Despite cities proving that they’re crucial partners in achieving EU energy and climate goals, local governments’ contribution is too often overlooked in National energy and climate plans, the Eurocities President said at a high-level level discussion at the European Commission.
Participants of the “Looking at the future energy union beyond the crisis” event debated how regional cooperation, solidarity and local involvement can build a more resilient EU energy system, ultimately ensuring secure and affordable energy for everyone in the EU.
The meeting comes ahead of next year’s expected revision of the Regulation on the Governance of the Energy Union.
For Nardella, a multi-level collaboration principle must be reinforced and implemented to ensure that cities can fully contribute to the national energy and climate plans. A truly coordinated action at European level is the best way to ensure secure, affordable and clean energy to all European households and businesses, the Mayor of Florence noted.
Collaboration with the local level is already enshrined in the Governance regulation. However, cities’ own experience paints a very different picture.
In 2019, only 42% of Eurocities members were asked by their national governments to take part in the drafting of National Energy and Climate Plans, a Eurocities survey showed.
This approach undermines the potential of cities to contribute to an acceleration of the energy transition. “It is a way of working that neither member states nor the EU can afford anymore,” Nardella said.
In Eurocities’ position, the clean energy transition requires – for example – strong local knowledge to identify areas in which to develop wind and solar projects. More generally, urban governments can find new ways to save and produce clean energy by working in tandem with residents, NGO’s, energy communities and other associations.
Cities have been implementing climate and energy measures for decades. When last winter’s energy crisis hit Europe, municipalities proved that they can have a transformative role in shielding people from dramatic energy spikes. In support of the REPowerEU Package, local governments implemented emergency measures in public buildings; they also offered guidance to residents and businesses on energy reduction measures.

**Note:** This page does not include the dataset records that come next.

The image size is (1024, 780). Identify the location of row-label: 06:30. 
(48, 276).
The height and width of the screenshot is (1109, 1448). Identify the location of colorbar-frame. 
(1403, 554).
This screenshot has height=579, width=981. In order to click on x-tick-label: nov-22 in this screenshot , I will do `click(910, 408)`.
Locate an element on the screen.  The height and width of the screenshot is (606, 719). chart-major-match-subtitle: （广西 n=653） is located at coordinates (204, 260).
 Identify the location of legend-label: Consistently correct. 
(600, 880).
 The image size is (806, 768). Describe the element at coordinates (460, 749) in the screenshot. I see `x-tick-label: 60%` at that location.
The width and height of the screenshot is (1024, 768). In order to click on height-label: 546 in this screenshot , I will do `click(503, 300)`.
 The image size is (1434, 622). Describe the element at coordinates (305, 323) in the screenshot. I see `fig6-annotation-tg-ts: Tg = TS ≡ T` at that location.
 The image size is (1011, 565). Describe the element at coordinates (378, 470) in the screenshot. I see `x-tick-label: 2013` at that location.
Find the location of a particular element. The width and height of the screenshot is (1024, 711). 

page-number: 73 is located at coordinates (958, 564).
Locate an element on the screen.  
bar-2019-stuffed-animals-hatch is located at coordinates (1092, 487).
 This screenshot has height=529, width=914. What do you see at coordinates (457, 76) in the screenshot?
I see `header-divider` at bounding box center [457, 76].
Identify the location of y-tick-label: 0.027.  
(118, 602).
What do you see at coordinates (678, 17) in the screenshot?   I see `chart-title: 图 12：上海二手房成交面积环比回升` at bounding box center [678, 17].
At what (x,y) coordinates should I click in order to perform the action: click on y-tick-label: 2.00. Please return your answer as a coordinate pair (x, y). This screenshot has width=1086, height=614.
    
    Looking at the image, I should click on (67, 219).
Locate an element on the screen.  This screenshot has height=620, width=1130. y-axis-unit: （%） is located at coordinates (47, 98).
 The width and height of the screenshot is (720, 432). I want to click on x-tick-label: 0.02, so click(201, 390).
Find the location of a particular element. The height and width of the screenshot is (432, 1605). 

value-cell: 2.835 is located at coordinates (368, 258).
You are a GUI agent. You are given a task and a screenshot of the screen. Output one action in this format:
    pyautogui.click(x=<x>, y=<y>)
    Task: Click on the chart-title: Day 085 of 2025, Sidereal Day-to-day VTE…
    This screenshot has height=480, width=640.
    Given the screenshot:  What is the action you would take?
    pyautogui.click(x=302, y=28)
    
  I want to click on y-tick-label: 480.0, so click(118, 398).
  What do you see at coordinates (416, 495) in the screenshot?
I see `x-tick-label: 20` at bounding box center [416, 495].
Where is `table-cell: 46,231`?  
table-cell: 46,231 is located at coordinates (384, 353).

Examples of local-EU level actions include the Covenant of Mayors Cities Energy Saving Sprint, a joint initiative of the European Commission with the Covenant of Mayors and the European Committee of the Regions. The scheme helps cities reduce their energy bills in several areas, including heating, lighting, mobility and communication.
Nardella told participants that regional cooperation and a stronger multi-level dialogue with energy authorities, stakeholders and international partners is paramount to develop cross-border infrastructure and projects, enhance existing capacity and create resilient energy systems that leave no one behind.